It’s a little hard to slow down when you never really got up to speed.
The summer, as usual, flew by. And most of the car events that I had planned to attend this year went on just as they were supposed to with one very minor exception: I wasn’t there! No big loss, really. The event organizers didn’t get my attendance money and you didn’t get any photos to look at here, but I have a feeling we’ll all get through it.
So now that the season is winding down, thanks to the fresh hunk of iron in the garage, I’ve been able to make up, just a little, for lost time, driving it whenever I can to cruises, a couple of local shows, but mostly just back and forth to work and around town for the fun of it. In doing that, I’ve gotten more motivated to get the Chevy II back together, mainly because this thing keeps reminding me how much fun it is to drive an old car.
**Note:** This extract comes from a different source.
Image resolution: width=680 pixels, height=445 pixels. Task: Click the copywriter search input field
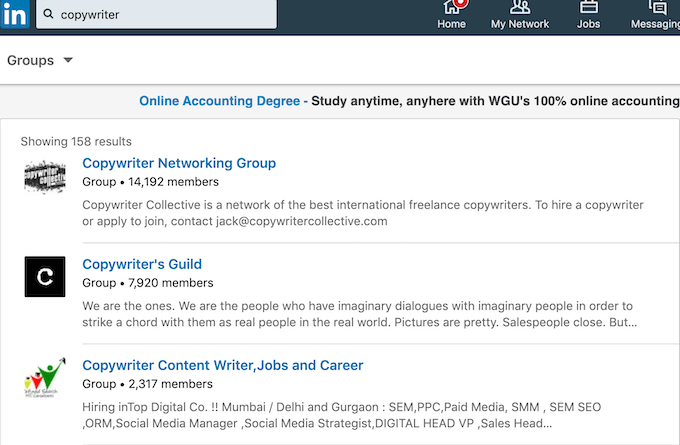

And now that I’ve logged a few hundred miles behind the wheel, something else has happened. This car… a 6-volt, manual-everything, three speed on the column, radio delete, un-washed, un-waxed 100% American steel 1950’s original… has reconnected me to the experience of driving. There’s none of this “instantaneous fuel-injected start, mindlessly-drop-in-gear-and-sip-your-coffee” routine. Lack of an operating choke on the Holley carb means I finesse the throttle on startup and get the engine warmed up before I even leave the driveway. To get the car rolling, there’s more teamwork between accelerator and clutch. Once underway I shift, a little lazily, clicking through the gears, easing into the throttle, savoring the steady pulse of a veteran Y-block that seems to happily respond to my coaxing in spite of the miles under its belt. On the street, a cracked driver’s side window gets rolled down and my arm goes up on the sill. Out past the city limits, engaging the overdrive puts the speedo needle at 65 or 70 without a bit of strain and I really feel as though, if this car and I were younger, we would just keep rolling down a timeless highway, on through the night, greeting the sunrise, chasing a hundred destinations yet to be found. But for now, I’ll wind it down and head back home, to a quiet garage stall where I’ll feed the Oil-Dri on the floor and rest the leaks and creaks. We will go out another day, on another journey. There’s always another road.
Dig the drive.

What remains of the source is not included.